Work to be completed:
The required result is each line of the entries below containing the string "agent".

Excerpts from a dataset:
□ □ □ □
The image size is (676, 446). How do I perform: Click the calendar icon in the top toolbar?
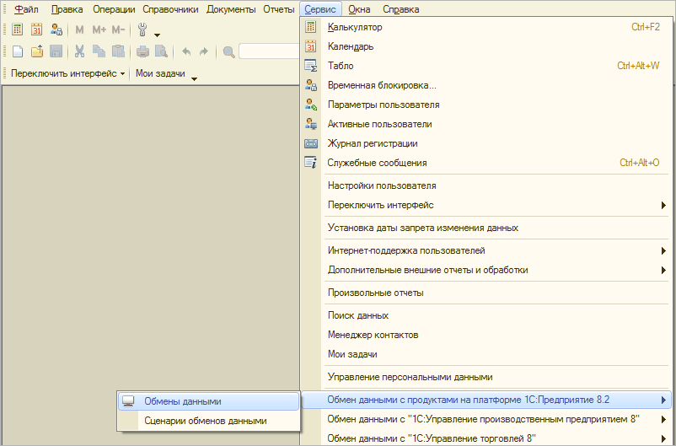37,30
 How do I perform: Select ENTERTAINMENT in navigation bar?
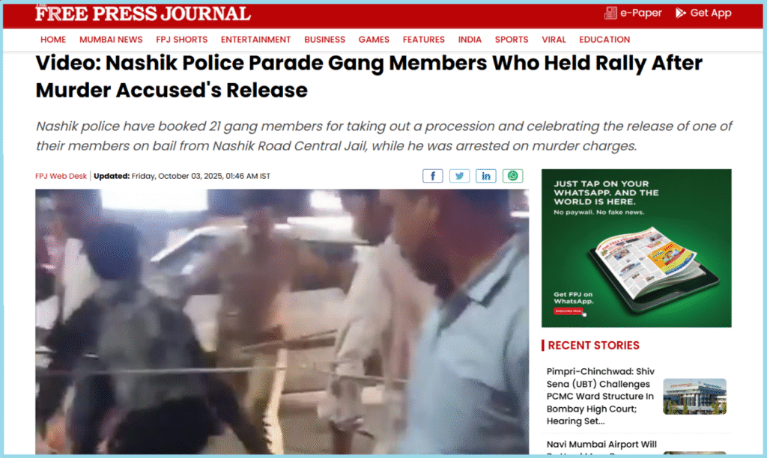coord(256,40)
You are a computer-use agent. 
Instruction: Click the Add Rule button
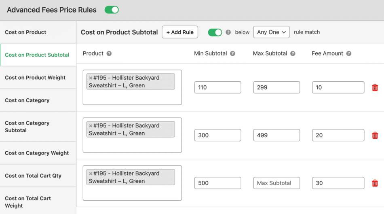point(180,32)
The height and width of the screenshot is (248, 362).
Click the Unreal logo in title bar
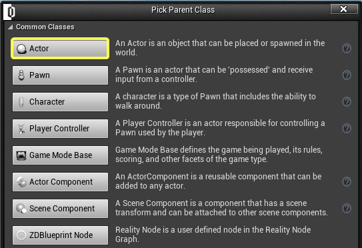point(9,12)
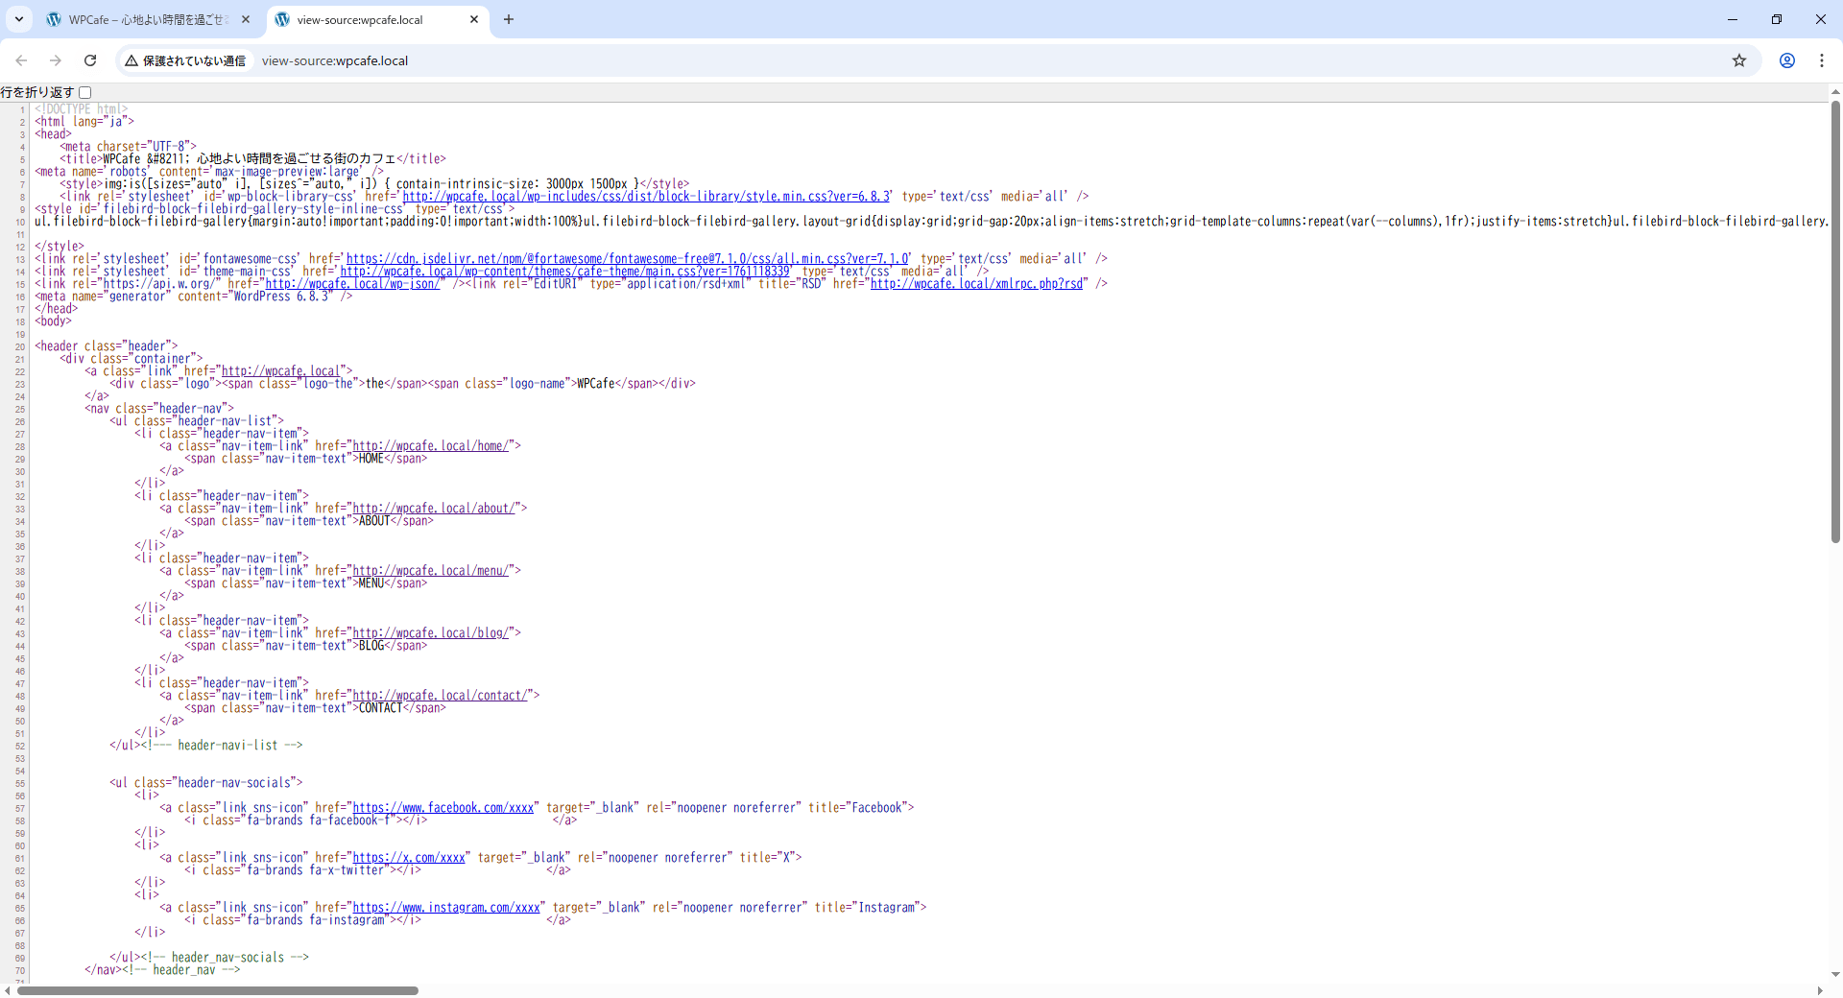Enable the 行を折り返す line wrap checkbox
1843x998 pixels.
(x=85, y=92)
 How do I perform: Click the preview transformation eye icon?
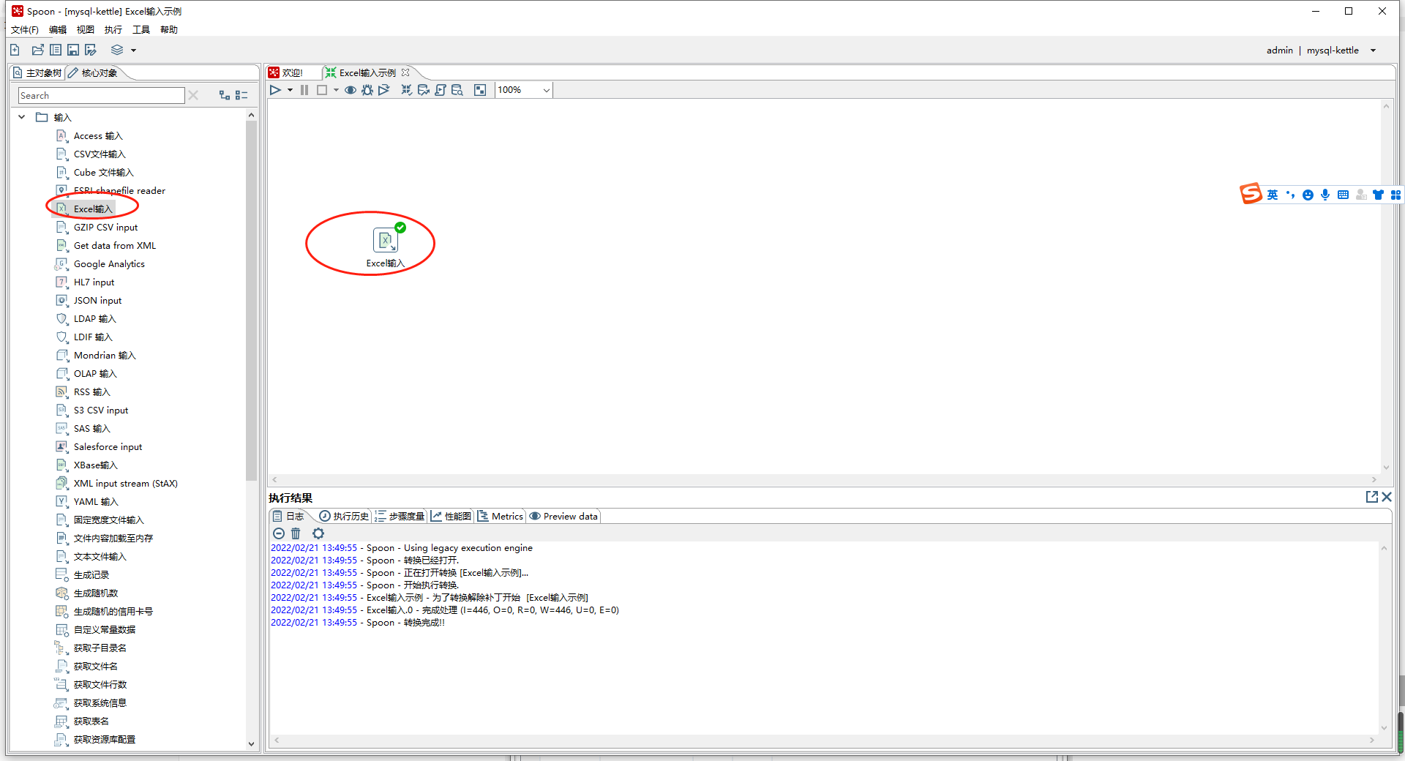pos(351,90)
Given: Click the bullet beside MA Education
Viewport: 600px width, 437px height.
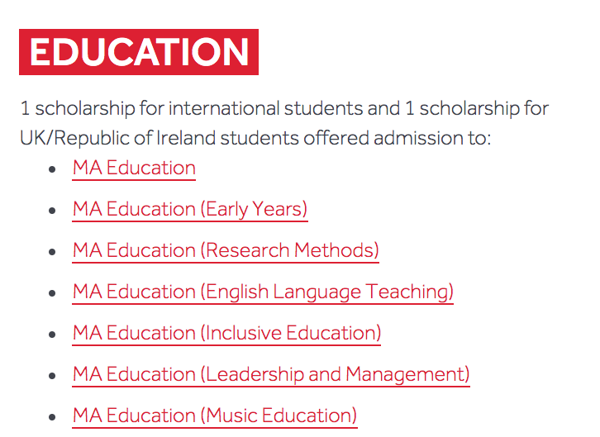Looking at the screenshot, I should 52,169.
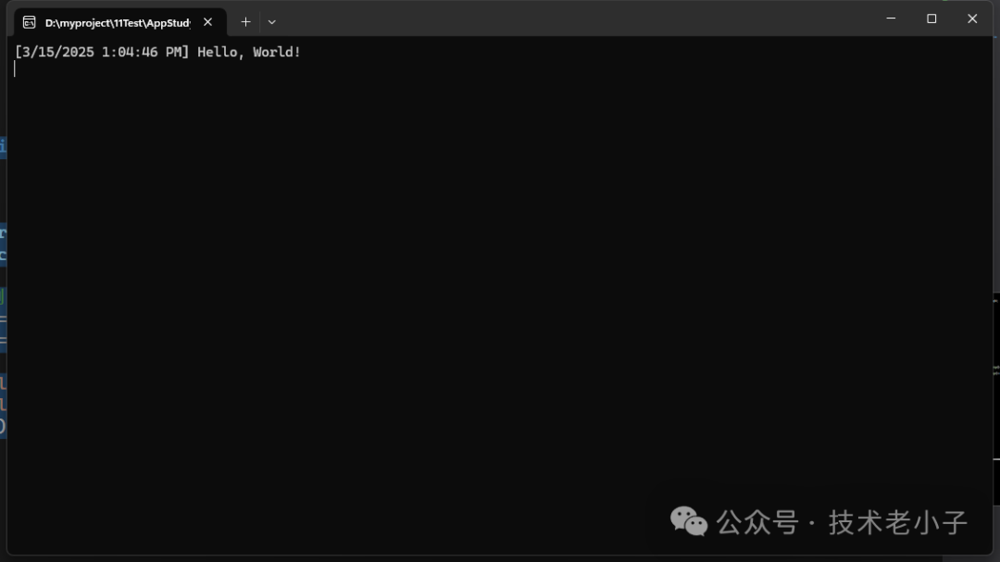Click the background window sliver at the right edge
1000x562 pixels.
tap(996, 382)

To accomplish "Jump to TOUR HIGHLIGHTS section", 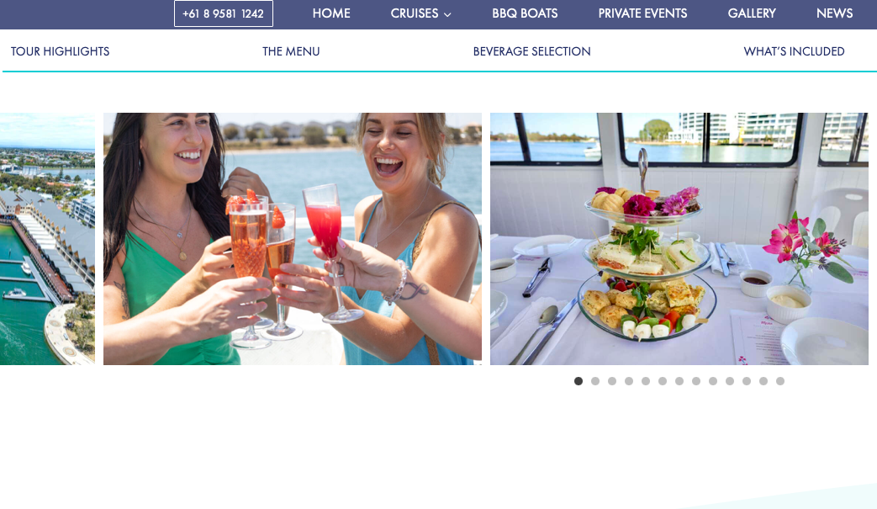I will [x=60, y=51].
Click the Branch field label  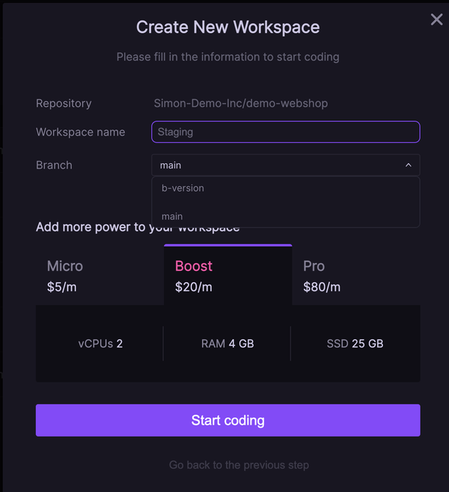54,165
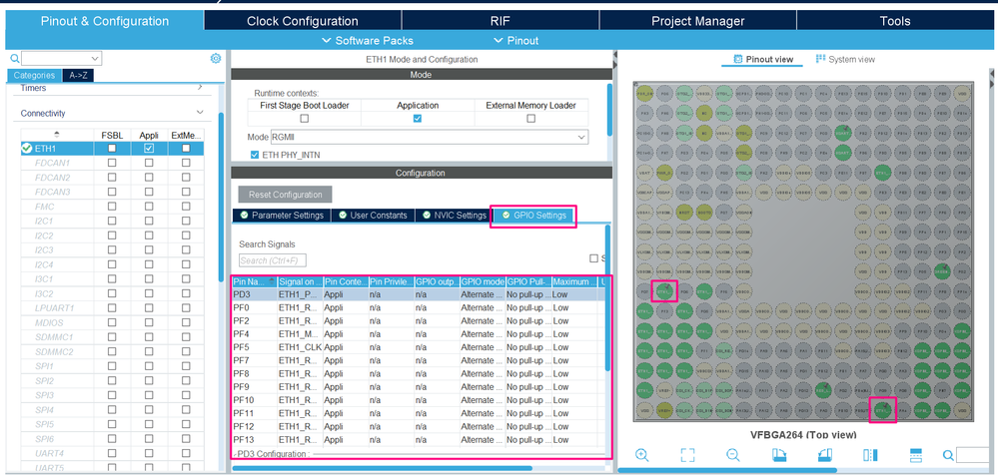Rotate the pinout view counter-clockwise
The width and height of the screenshot is (998, 475).
825,455
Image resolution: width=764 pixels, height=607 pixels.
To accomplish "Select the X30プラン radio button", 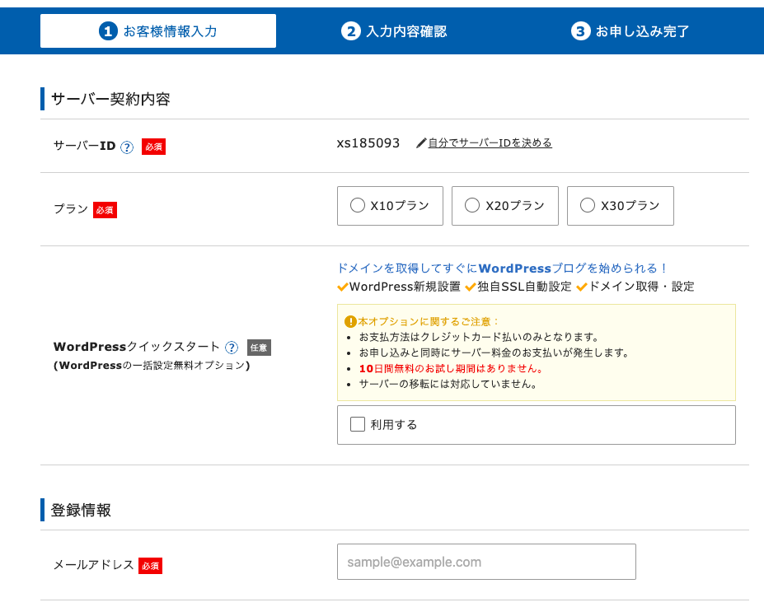I will coord(586,205).
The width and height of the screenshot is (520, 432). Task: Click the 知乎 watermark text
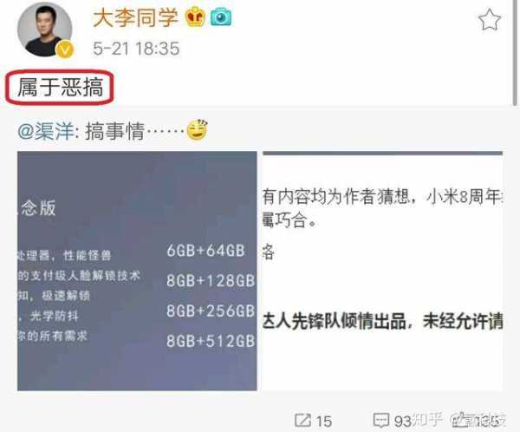point(427,419)
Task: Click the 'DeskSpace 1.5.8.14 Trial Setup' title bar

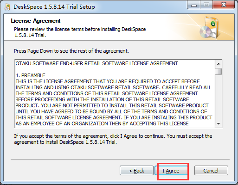Action: (54, 7)
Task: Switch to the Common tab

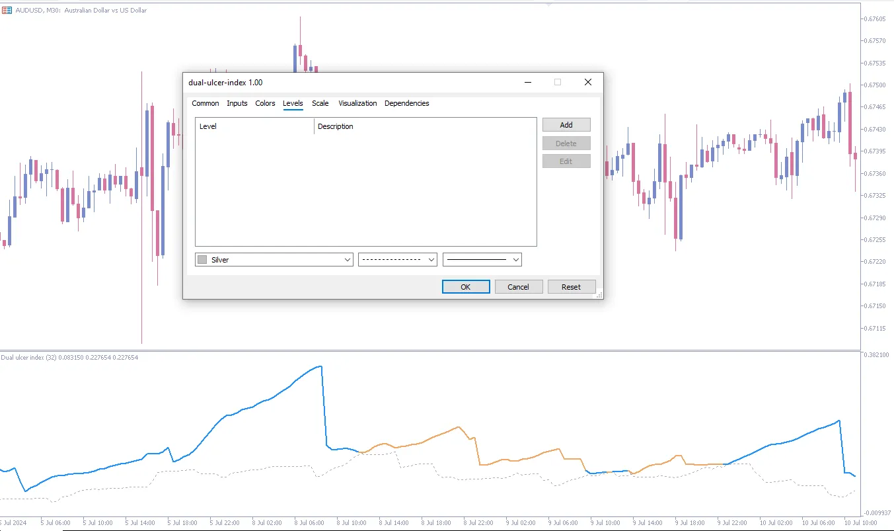Action: [x=205, y=103]
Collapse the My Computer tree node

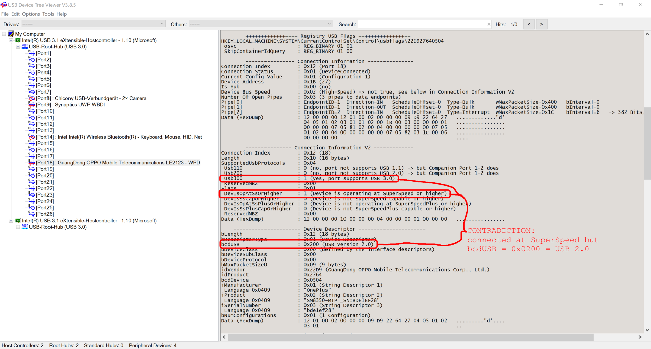pos(4,34)
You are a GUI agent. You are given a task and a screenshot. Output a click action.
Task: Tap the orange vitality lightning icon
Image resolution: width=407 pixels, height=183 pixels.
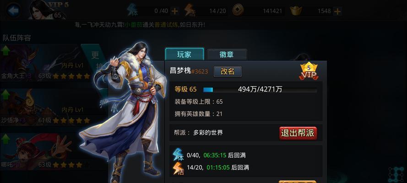tap(190, 11)
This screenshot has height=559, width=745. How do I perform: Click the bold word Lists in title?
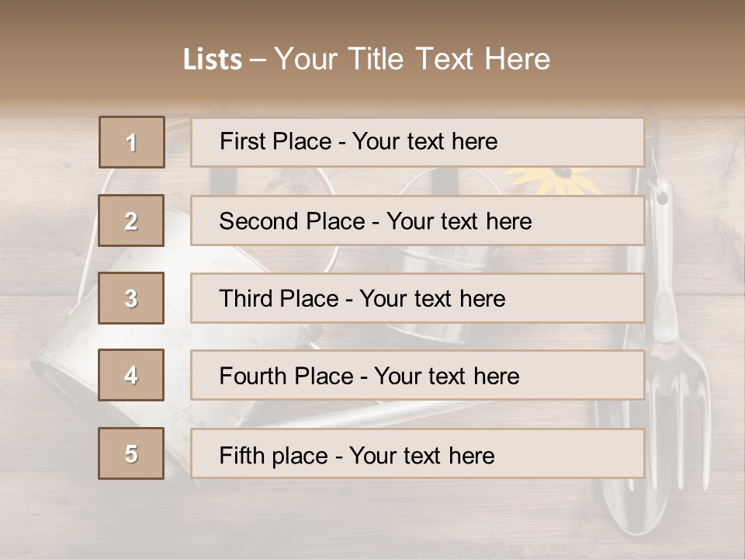(x=213, y=60)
□ □ □ □
Task output:
You are a computer-use agent. 
You are a GUI agent. You are given a task and a screenshot. Output a click action.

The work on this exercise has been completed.